The book of Ruth, like the first book of Samuel, joins the period when Israel was a tribal family, the age of the Judges, to the period when they where a unified kingdom under the proto-type messiah, the three times anointed King David. The book starts with 12 tribes, a famine and no king.
The first character we meet in the book is called “Elimelek” which means “God is my King”…his name is almost like a prayer which gets answered in this man’s own extended family, so the very last name in the book of Ruth, in fact the very last word is “David”, the model for the coming King who is/was God. The book ends with a king, prosperity and one nation in view.

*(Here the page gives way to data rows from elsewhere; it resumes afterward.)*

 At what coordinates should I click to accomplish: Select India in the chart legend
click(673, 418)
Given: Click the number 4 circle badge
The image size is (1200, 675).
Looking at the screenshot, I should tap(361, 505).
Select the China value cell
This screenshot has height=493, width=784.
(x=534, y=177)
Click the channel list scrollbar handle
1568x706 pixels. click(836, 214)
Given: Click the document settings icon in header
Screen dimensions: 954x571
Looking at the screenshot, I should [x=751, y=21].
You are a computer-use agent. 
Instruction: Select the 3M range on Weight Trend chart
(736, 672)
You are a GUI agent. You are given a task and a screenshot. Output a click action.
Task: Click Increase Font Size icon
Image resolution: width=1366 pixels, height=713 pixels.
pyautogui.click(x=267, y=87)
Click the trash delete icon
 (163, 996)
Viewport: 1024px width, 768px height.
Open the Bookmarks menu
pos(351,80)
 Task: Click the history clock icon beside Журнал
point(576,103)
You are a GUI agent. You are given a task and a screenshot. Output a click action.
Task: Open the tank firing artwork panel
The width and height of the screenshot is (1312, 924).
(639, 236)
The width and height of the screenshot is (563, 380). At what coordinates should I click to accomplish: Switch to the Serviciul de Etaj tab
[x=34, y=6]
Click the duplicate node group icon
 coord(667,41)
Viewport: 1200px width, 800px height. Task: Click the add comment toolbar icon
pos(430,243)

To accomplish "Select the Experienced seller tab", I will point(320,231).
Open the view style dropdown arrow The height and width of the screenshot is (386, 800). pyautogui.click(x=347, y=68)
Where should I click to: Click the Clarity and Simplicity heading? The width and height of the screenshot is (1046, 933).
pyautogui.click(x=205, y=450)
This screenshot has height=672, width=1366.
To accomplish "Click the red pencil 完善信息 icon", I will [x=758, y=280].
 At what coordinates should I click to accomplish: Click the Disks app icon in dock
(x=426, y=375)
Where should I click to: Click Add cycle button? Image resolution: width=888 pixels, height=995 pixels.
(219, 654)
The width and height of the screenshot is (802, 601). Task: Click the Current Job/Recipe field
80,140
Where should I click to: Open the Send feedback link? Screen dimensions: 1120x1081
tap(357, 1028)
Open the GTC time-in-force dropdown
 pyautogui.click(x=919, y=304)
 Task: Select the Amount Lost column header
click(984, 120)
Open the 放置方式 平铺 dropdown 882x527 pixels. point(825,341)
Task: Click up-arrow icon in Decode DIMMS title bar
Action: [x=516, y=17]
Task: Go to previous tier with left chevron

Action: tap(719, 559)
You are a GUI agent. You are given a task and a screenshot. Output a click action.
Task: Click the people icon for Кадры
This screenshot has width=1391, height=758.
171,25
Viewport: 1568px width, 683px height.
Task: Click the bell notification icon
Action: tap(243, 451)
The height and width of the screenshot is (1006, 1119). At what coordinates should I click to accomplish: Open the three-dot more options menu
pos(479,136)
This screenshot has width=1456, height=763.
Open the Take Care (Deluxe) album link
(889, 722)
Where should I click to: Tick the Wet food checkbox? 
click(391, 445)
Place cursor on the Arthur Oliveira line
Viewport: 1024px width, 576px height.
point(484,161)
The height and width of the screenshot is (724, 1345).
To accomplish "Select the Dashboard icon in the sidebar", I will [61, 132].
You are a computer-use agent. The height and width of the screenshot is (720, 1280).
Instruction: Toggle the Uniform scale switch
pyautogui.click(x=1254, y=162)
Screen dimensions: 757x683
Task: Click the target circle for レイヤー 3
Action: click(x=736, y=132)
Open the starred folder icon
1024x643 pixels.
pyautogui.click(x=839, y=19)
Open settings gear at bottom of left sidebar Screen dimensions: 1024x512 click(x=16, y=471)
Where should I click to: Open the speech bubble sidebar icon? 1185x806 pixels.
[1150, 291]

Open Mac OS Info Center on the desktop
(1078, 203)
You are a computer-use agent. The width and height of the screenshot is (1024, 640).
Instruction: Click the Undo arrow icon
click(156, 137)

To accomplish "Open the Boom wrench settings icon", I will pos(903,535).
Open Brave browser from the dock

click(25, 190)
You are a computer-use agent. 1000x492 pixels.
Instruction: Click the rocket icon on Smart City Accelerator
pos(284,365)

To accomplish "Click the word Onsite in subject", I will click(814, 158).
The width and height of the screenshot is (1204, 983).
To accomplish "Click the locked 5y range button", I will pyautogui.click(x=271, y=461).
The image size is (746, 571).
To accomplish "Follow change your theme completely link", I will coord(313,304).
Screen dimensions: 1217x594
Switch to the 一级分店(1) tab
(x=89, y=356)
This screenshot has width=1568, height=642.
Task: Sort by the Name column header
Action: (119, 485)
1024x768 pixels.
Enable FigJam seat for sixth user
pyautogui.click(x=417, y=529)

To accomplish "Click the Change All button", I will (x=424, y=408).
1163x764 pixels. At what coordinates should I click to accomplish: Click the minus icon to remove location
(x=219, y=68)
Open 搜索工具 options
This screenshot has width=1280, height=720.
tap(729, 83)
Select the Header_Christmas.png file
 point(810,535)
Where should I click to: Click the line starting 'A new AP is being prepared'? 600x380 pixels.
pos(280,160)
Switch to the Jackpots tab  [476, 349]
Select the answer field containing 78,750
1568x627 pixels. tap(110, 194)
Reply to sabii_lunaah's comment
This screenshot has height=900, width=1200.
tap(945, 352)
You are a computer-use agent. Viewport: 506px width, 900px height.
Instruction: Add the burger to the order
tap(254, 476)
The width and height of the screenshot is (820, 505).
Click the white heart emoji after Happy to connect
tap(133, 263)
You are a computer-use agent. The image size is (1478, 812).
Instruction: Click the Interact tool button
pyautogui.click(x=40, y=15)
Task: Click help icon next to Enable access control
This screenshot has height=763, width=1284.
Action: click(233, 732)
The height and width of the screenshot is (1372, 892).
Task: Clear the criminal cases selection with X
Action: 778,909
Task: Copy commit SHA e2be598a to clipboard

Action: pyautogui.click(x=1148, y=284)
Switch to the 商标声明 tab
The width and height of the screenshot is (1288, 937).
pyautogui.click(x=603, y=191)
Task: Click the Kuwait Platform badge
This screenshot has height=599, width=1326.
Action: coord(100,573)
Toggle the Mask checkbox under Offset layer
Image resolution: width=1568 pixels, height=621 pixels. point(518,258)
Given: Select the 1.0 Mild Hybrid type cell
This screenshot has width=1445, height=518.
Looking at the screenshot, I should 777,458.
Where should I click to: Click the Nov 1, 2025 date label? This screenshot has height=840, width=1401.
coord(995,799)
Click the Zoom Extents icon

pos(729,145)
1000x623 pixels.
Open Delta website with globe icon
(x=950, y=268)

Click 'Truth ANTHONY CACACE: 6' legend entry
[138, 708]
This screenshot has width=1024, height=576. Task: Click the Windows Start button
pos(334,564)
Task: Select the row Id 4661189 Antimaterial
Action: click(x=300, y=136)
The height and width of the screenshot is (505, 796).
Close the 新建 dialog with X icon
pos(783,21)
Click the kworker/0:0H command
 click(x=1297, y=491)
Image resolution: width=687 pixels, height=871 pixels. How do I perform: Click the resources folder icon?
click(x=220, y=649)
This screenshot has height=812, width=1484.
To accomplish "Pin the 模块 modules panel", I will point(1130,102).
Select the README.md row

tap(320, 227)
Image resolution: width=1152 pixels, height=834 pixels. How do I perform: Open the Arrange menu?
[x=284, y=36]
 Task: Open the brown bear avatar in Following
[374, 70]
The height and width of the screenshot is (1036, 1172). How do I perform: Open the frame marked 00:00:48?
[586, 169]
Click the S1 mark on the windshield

There is some beautiful typological symbolism in Ruth, but that is for another post. Here I want to highlight something a bit suprising. The last chapter of Ruth introduces us to David but never explicitly calls him King, but the first chapter of Ruth does name the desired king, not as “David”, the shadow, but as “Jesus” the substance that this beautiful romance is really all about.
It’s one of those hidden, cryptic references, but once you see it, it couldn’t be clearer.
Hidden in the text, spaced out at every 12 letters, perhaps because there where 12 independent clans in the tribe at this point, we find the sentence:
“The Appointed King, Jesus”
The table below shows you the text and highlighted letter. Write down the letters as you come to them left-to-right and then read them as a Hebrew right-to-left.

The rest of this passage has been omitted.